A few days later, the Mambisa ranks regrouped again and the insurrection was consolidated throughout the East and the Center of the Island to start the first Cuban war for independence that would last 10 years and in which the patriots, lacking the minimum resources in the bush, they were only able to stock up on the weapons that were taken from the enemy to establish a tradition that accompanied the mambises of 95 and the combatants of Sierra Maestra in the last redemptive contest.

With La Demajagua and the other uprisings, the decision of sacrifice and intransigence of the most radical sectors of the Cuban landowners to achieve independence at the price that was necessary was made evident, exemplified in the precursor figures of Carlos Manuel de Céspedes and Ignacio Agramonte, which would not survive the struggle they called and would fall in combat against the forces of the colonialist metropolis.

A new vanguard among the popular classes would emerge from the crucible of war, which by dint of heroism and blood, and imposing themselves to harsh circumstances, would reach the highest ranks in the Liberation Army, such as the brothers Antonio and José Maceo, Máximo Gómez, Quintín Bandera, Guillermón Moncada, Calixto García, Serafín Sánchez and many others.

It would be José Martí, a young man barely 16 years old when the conflagration broke out, and who suffered prison in Havana for his independence ideas, who was in charge of leading a new stage of the independence feats for almost 20 years of the so-called Fertile Truce that followed to La Paz del Zanjón in 1878, which was reached by internal divisions in the revolutionary ranks and which brought the end of the Ten Years' War.
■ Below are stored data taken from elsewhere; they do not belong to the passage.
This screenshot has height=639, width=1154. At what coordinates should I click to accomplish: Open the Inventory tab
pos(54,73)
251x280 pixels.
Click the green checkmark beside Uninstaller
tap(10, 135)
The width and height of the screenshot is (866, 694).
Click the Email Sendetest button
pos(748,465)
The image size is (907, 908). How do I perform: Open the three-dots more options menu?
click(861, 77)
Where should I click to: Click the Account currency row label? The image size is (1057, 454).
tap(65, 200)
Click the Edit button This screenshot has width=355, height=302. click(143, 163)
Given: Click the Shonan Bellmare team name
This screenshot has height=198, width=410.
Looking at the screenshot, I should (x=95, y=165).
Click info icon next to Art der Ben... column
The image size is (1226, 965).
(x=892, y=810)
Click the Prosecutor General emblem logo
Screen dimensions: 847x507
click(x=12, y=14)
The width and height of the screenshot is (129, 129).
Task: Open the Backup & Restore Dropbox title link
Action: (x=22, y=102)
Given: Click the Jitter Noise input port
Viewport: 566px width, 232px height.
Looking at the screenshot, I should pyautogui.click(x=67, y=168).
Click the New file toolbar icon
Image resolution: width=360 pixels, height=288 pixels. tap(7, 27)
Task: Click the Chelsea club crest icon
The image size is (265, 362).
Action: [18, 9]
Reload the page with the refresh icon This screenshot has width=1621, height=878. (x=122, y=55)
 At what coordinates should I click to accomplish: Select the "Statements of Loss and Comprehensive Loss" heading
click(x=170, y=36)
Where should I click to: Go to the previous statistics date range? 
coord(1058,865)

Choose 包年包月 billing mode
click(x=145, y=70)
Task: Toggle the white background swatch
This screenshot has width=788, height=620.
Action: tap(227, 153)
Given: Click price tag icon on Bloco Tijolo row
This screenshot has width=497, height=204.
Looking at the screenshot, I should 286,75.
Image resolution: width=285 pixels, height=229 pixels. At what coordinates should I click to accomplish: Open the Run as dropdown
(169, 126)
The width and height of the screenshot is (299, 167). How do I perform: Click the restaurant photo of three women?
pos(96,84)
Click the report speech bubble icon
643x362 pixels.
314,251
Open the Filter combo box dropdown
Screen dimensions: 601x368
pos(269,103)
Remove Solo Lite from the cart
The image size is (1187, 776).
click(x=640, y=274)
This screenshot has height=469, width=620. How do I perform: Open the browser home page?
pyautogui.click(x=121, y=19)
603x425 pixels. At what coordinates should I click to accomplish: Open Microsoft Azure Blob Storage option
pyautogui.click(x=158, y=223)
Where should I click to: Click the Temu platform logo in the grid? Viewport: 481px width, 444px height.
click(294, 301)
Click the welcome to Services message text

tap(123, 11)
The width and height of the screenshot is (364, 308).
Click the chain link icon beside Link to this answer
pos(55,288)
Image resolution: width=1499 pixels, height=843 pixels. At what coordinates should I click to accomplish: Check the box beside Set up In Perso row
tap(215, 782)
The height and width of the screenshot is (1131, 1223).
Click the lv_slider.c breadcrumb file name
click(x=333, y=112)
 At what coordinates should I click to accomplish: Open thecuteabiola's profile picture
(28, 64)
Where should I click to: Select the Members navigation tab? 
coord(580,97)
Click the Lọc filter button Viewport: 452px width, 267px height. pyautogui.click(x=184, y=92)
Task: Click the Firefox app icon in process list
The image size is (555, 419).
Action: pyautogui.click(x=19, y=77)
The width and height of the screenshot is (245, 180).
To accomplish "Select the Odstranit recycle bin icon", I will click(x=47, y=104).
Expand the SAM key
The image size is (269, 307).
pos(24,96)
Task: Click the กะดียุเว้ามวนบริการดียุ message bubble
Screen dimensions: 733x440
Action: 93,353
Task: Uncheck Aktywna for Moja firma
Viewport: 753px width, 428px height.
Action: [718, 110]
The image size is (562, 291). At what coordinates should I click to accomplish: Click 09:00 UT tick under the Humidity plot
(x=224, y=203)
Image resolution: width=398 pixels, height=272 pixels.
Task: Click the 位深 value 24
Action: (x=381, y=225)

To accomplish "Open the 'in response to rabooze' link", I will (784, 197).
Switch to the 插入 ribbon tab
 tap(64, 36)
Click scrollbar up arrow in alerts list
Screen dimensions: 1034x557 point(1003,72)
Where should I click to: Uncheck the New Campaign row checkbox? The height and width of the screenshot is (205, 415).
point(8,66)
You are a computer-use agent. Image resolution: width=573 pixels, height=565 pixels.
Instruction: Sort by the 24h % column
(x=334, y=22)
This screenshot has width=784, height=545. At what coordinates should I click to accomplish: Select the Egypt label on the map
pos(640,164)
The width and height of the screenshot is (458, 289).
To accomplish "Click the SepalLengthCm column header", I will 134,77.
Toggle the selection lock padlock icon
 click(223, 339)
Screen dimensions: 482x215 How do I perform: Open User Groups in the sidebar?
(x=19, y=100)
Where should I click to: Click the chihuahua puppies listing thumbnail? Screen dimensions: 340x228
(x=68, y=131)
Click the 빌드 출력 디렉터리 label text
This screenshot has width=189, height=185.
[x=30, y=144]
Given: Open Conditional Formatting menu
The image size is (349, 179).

The crest work of Martí would be to unite all Cuban patriots for the beginning of the Necessary War on February 24, 1895, in which he offered his life, leaving his legacy of patriotism, Latin Americanism and anti-imperialism, which would guide the Cuban people for all the times.

This idea of ​​continuity and homage to Martí and to all the initiators of our national feat was completed by the maximum Cuban leader, precisely in his memorable speech for the centenary of the feat on October 10, 1968 when he said:“(…)

What does this glorious date mean for the revolutionaries of our country? It simply means the beginning of a hundred years of struggle, the beginning of the revolution in Cuba, because in Cuba there has only been one revolution: the one that Carlos Manuel de Céspedes began on October 10, 1868 and that our people are carrying out in these moments".

Those words are fully valid today, because they explain the resistance capacity and ideals of the Cuban people who accompanied them during the 153 years since those memorable bell tolls with which Carlos Manuel de Céspedes called the first fight for the independence of the homeland.